Pero, afortunadamente, los mitos y los símbolos tienen vida propia y permanecen en el tiempo porque no responden al desarrollo racional. Se trata aquí del enfrentamiento entre dos espíritus que Jung distinguió magníficamente hace más de un siglo en el primer capítulo de su obra fundamental, El libro rojo:   

“He aprendido que, además del espíritu de este tiempo, aún está en obra otro espíritu, a saber, aquel que domina la profundidad de todo lo presente. El espíritu de este tiempo solo quiere oír acerca de la utilidad y el valor. También yo pensaba así y lo humano en mí todavía piensa así. Sin embargo, aquel otro espíritu me obliga a hablar más allá de la justificación, la utilidad y el sentido. Lleno de orgullo humano y encandilado por el desmedido espíritu de este tiempo, intenté largamente alejar de mí a aquel otro espíritu. Pero no reparé en que el espíritu de la profundidad posee, desde antaño y en todo el futuro, más poder que el espíritu de este tiempo que cambia con las generaciones”.2

Con este párrafo, que encabeza el editorial de la versión local del libro, Leandro Pinkler y Soledad Costantini respaldan su mirada esperanzada:

“La realidad actual del mundo globalizado –el espíritu de este tiempo– manifiesta una fuerza centrífuga que huye de su propio origen en la huida hacia delante de una carrera demencial.

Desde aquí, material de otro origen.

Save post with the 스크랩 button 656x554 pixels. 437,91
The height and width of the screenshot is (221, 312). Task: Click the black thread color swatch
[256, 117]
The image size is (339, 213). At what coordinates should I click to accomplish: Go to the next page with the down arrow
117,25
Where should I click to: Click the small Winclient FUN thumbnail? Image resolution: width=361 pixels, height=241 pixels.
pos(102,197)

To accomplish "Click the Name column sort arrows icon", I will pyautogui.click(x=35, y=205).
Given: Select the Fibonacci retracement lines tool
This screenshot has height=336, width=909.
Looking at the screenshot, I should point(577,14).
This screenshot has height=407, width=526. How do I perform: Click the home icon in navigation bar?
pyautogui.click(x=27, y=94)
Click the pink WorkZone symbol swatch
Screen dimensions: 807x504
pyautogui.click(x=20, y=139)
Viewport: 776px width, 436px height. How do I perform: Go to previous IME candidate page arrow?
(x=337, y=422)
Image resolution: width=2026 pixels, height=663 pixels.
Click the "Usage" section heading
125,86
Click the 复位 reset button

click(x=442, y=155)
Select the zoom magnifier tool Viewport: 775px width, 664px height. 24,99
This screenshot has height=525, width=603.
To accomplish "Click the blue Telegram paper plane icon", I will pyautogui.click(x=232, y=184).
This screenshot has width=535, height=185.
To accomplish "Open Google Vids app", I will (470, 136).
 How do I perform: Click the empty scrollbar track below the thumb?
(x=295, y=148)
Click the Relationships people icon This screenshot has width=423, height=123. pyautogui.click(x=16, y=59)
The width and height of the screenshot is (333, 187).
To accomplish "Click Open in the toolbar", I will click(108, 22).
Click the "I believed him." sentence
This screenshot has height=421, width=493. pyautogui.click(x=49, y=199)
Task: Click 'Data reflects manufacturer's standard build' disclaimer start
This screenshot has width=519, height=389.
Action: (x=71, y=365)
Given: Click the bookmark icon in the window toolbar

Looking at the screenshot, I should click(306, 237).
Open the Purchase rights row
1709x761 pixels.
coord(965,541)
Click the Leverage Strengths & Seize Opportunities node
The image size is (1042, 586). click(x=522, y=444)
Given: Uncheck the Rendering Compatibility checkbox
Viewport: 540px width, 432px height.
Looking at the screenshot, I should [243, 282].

Pero al mismo tiempo un número creciente de seres humanos son convocados a despertar por un impulso intenso de carácter centrípeto, de regreso a la profundidad de su ser. Pues mientras la actitud colectiva más difundida se despliega en una negación total de la esencia de la vida, también se escucha el poderoso grito del espíritu de la profundidad que nos recuerda que la condición humana solo encuentra su sustento auténtico en la realidad de lo sagrado”.3 

Esa lucha eterna parece estar llegando a un punto de inflexión. Estamos ante un cambio de conciencia y, a la vez, un cambio de era. Occidente, agobiado de violencia y de muerte, sumido en la oscuridad espiritual, finalmente busca el sentido de la vida y emprende el camino de regreso a la profundidad de su ser. Necesita recuperar los valores espirituales que fueron parte central de su cultura, e integrarlos a su extraordinario desarrollo científico y tecnológico. En medio de la violencia y la intolerancia globales, la Argentina hoy tiene la oportunidad de alumbrar, de dar a luz un nuevo humanismo, de levantar la bandera de la vida y del respeto irrestricto por el otro. Porque, como es sabido, de todo laberinto se sale por arriba. 

“El nudo gordiano y el aborto”, La Nación, 15 de julio de 1994.

2 y 3 Carl G. Jung, El libro rojo, Buenos Aires, El Hilo de Ariadna, 2012.